Tak Akan Lelah Mengejar Matahari,  Ketika Integritas Menjadi Nafas Perjuangan, dan Keberanian Menjadi Jalan Pulang bagi Keadilan

Surabaya, 27 Juli 2026 – Media Indonesia Times | Di tengah arus perubahan yang bergerak semakin cepat, bangsa ini masih dihadapkan pada satu tantangan besar yang tak pernah benar-benar usai: korupsi. Ia tidak selalu hadir dalam wajah yang kasatmata. Ia sering bersembunyi di balik kekuasaan, prosedur, dan kepentingan, menggerogoti sendi-sendi pelayanan publik, merampas hak masyarakat, serta memperlambat laju pembangunan yang seharusnya dinikmati seluruh rakyat.

 

Dalam situasi demikian, perjuangan melawan korupsi bukan sekadar tugas aparat penegak hukum. Ia merupakan panggilan moral seluruh elemen bangsa untuk menjaga amanah reformasi, memperkuat integritas, serta memastikan bahwa hukum tetap berdiri tegak tanpa pandang bulu. Sebab, negara yang kuat tidak hanya dibangun oleh megahnya infrastruktur, tetapi juga oleh kokohnya kejujuran, transparansi, dan keberanian dalam menegakkan kebenaran.

 

Di Jawa Timur, semangat itu terus dijaga oleh Masyarakat Anti Korupsi Indonesia (MAKI) Koordinator Wilayah Jawa Timur.

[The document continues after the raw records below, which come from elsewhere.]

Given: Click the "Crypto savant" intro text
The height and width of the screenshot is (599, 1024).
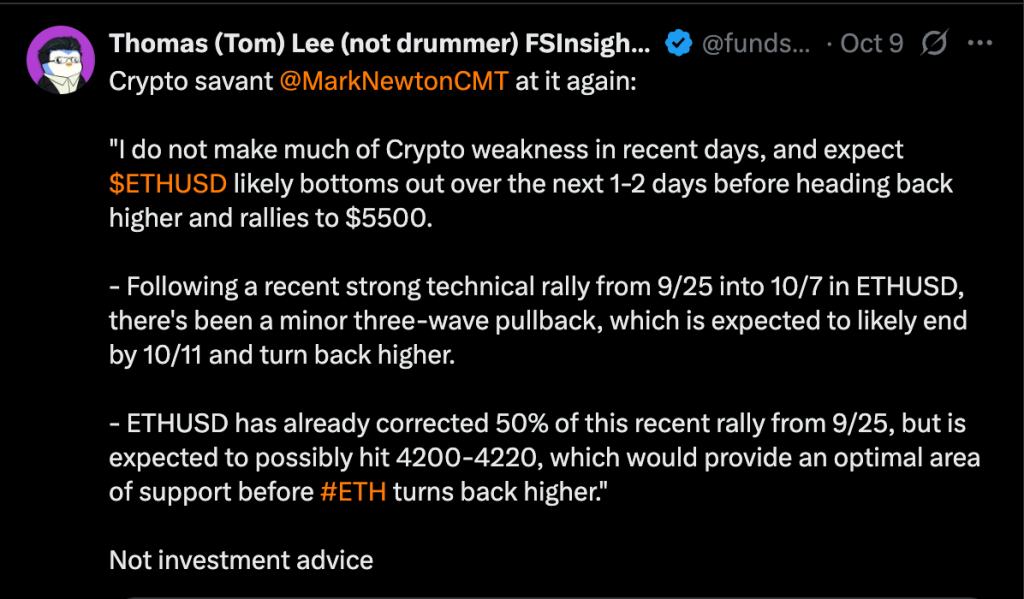Looking at the screenshot, I should (x=190, y=81).
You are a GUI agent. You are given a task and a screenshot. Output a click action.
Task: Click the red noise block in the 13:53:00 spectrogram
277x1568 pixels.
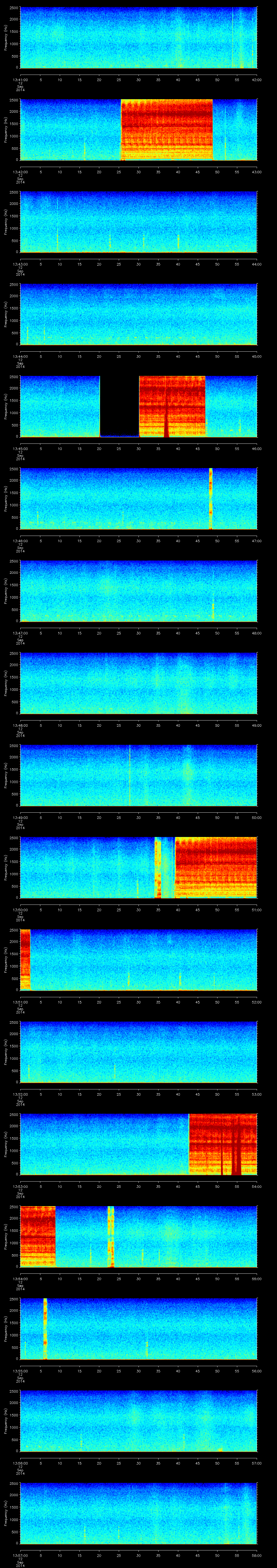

Organisasi ini tidak sekadar menjadi wadah gerakan sosial, melainkan menghadirkan peran sebagai mitra kritis yang terus mengawal penegakan hukum, mengingatkan penyelenggara negara agar tetap berada di jalur konstitusi, sekaligus menjadi ruang bagi masyarakat untuk menyuarakan aspirasi terhadap berbagai dugaan penyimpangan yang berpotensi merugikan kepentingan publik.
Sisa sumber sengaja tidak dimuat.